> **Excerpt to read**
----------------------------------------

JD.com is China’s second-largest e-commerce site, behind Taobao, the mass-market platform run by Alibaba Group Holding (BABA) . The companies have branched out into an incredibly wide range of businesses, both online and real world.

The two groups also have competing online health clinics. Alibaba Health Information Technology HK:0241, which has a U.S.-listed ADR under ALBBY, currently has a market capitalization of US$34.6 billion.

JD.com already has carved out privately held subsidiaries such as JD Digits Technology Holdings, its online finance business, and JD Logistics, its logistics business. This would be the first IPO for one of its family of companies. Nasdaq-listed parent JD.com issued US$4.4 billion in stock with a secondary listing in Hong Kong in June. That was in preparation for a potential Nasdaq delisting should the pressure on U.S.-listed Chinese companies continue to intensify.

----------------------------------------

> **Tasks to perform**
1 > According to the JD.com passage, how much stock did JD.com issue in its secondary listing in Hong Kong in June?
2 > Output everything in the JD.com passage from "JD.com already has" down to "continue to intensify.", word for word.
Work only from the JD.com passage.

> **Recorded data**
----------------------------------------

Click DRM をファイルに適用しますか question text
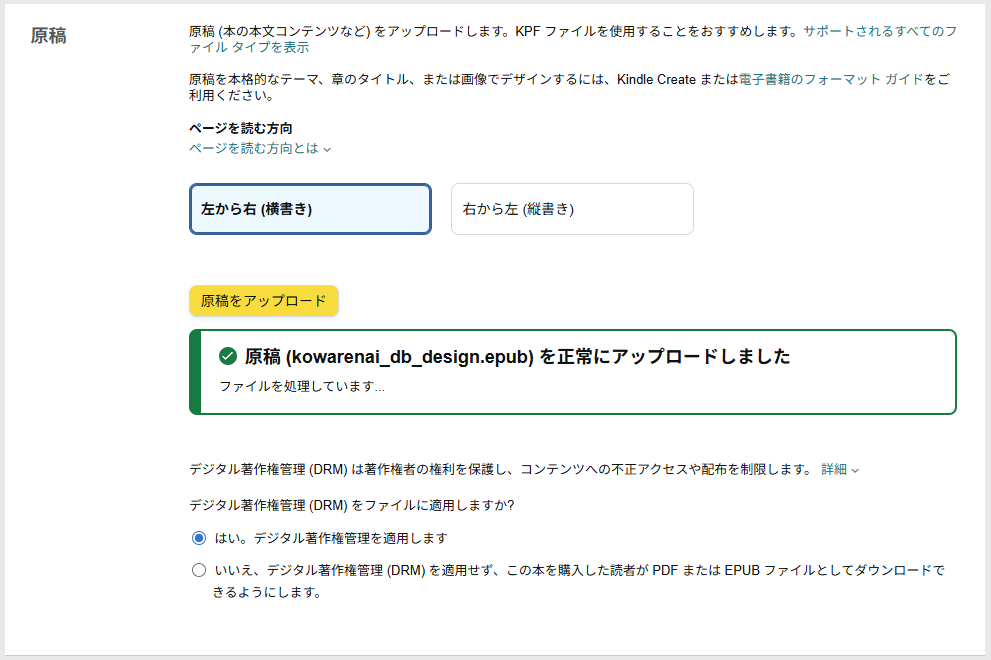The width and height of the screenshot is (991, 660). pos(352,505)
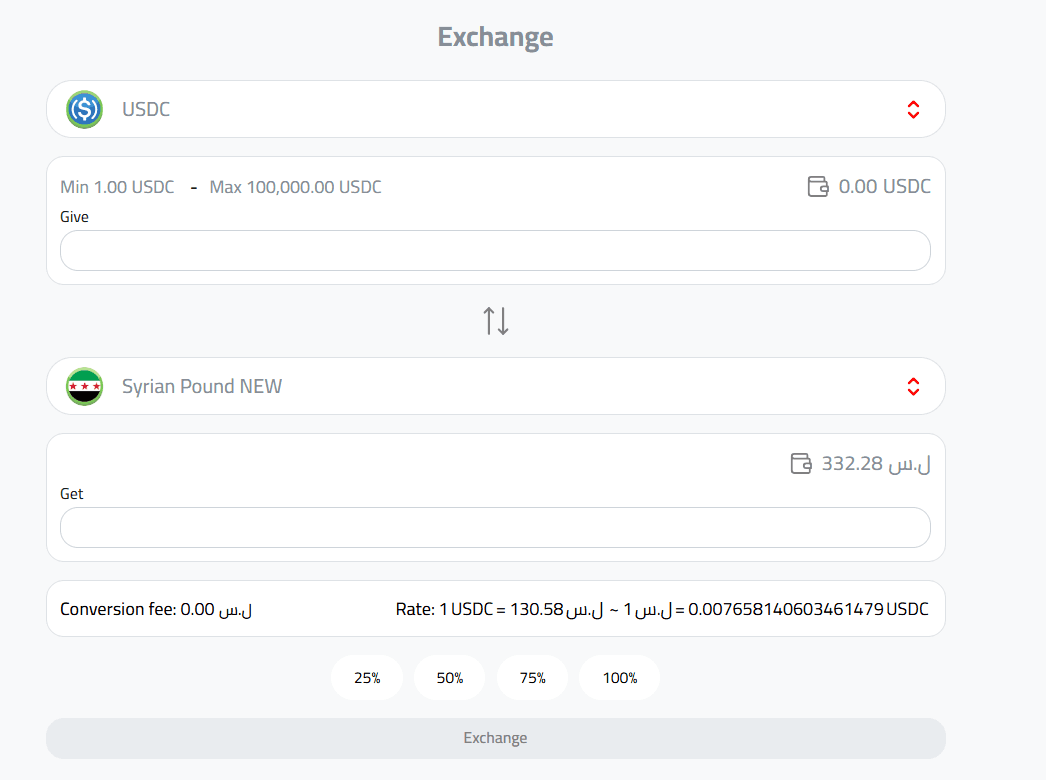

----------------------------------------

> **Task-by-task answers**
1 > US$4.4 billion

2 >
JD.com already has carved out privately held subsidiaries such as JD Digits Technology Holdings, its online finance business, and JD Logistics, its logistics business. This would be the first IPO for one of its family of companies. Nasdaq-listed parent JD.com issued US$4.4 billion in stock with a secondary listing in Hong Kong in June. That was in preparation for a potential Nasdaq delisting should the pressure on U.S.-listed Chinese companies continue to intensify.